É importante reforçar: quando CartaCapital noticiou o real motivo da viagem a Portugal, o resto da mídia ignorou e insistiu na tese da venda do IRB. Como o fato está citado na denúncia da PGR, os jornalistas agoram o noticiam como se, para eles, não fosse novidade. Como se sempre tivessem informado corretamente seus leitores, ouvintes e telespectadores.

A venda da Telemig era um dos  tantos lobbies de Marcos Valério no governo. Sua concretização renderia milhões a Dantas (e a quem o ajudasse). Qual era o plano? Vender a Telemig Celular e, com o dinheiro, comprar a parte da Telecom Itália na Brasil Telecom. Qual era o problema? Os fundos de pensão, em especial a Previ, em intensa batalha judicial contra o Opportunity. Dantas precisava convencer os fundos a aceitar o negócio nas condições propostas por ele.

Havia uma divisão dentro do governo do PT. De um lado, o ministro Antonio Palocci era simpático à causa de Dantas. De outro, o ministro Luiz Gushiken, aliado dos fundos de pensão, era terminantemente contra. Com o passar do tempo, Dantas cooptou um ex-adversário: Henrique Pizzolatto, então diretor de marketing do Banco do Brasil (ele recebeu uma bolada do esquema de Marcos Valério e comprou um apartamento). Dirceu, que atuava como pêndulo, também acabou cooptado.

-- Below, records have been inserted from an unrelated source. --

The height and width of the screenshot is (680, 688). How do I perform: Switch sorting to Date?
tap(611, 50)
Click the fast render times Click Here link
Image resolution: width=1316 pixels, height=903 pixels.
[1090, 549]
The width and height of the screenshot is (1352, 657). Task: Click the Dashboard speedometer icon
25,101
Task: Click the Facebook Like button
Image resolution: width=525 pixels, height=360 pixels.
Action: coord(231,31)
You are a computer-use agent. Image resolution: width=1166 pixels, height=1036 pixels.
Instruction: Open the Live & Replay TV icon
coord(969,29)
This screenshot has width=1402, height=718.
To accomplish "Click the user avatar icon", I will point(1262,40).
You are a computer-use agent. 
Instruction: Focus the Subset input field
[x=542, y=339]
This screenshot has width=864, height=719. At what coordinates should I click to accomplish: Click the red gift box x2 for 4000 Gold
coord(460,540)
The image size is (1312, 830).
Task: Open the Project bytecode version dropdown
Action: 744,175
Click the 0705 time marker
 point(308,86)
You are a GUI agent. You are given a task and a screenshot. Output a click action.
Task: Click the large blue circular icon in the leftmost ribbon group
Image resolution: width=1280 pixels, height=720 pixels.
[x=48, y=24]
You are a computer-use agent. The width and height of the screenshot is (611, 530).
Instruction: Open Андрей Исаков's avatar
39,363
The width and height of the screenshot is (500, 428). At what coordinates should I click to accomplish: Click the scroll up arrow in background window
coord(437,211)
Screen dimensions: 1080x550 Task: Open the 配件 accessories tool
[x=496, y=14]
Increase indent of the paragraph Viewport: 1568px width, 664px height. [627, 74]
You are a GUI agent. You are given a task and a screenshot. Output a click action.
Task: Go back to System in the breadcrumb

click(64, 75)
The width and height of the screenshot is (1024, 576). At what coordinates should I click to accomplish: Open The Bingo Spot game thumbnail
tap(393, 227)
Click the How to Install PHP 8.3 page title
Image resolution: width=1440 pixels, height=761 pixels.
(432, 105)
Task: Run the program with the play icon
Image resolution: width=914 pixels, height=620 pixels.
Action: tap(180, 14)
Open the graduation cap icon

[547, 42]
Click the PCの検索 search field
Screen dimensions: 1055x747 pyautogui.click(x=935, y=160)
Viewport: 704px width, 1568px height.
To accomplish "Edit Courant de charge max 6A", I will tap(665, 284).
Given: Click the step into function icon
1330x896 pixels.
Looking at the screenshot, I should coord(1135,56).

A função de Dirceu era conseguir dobrar os fundos de pensão. Por isso, o ministro, segundo relatos colhidos por mim em 2005, trabalhou para derrubar Sergio Rosa da presidência da Previ e instalar no seu lugar um aliado, talvez Pizzolatto, ex-dirigente da fundação. Vencida a resistência da Previ, maior acionista das teles entre os fundos, os demais (Funcef e Petros) viriam a reboque.

Ao encontrar os portugueses em Lisboa, Marcos Valério se apresentou como emissário do governo brasileiro. Garantiu o aval do Planalto à transação e disse que a resistência dos fundos, bem como a intensa litigância no setor, seria vencida. Palmieri, durante a viagem, entendeu melhor o papel do publicitário no financiamento do PT. E relatou tudo a Roberto Jefferson, que mais tarde revelaria ao Brasil a existência do “careca” Marcos Valério.

Colocar Dantas no meio do mensalão era inconveniente para todo mundo, inclusive para o PSDB, pois o banqueiro aparece igualmente no valerioduto mineiro, e para a mídia, que perderia o discurso atual: de que se trata de um escândalo sem precedentes no Brasil, baseado na compra de votos de parlamentares. E não um sistema nascido em Minas Gerais e absorvido pelo PT, um clássico esquema de caixa 2 (que deve ser punido com o mesmo rigor, aliás).

Por causa do esforço de uns poucos parlamentares, o banqueiro acabou convocado à CPI dos Correios. No relatório final da comissão, foi citado por alto. Gushiken, grande desafeto de Dantas, entraria no rolo. Acusado de participar do chamado “mensalão”, virou réu no processo (agora o Ministério Público pede sua absolvição por falta de provas).

Veremos se o STF se convenceu ou não da tese do pagamento regular a parlamentares em troca de apoio no Congresso. As dúvidas continuam: por que deputados do PT precisariam receber para votar com o governo? Por que o padrão das votações de matérias de interesse do Palácio do Planalto não mudou substancialmente nos períodos em que o mensalão foi supostamente pago? Houve desvio de recursos públicos? Em que quantidade?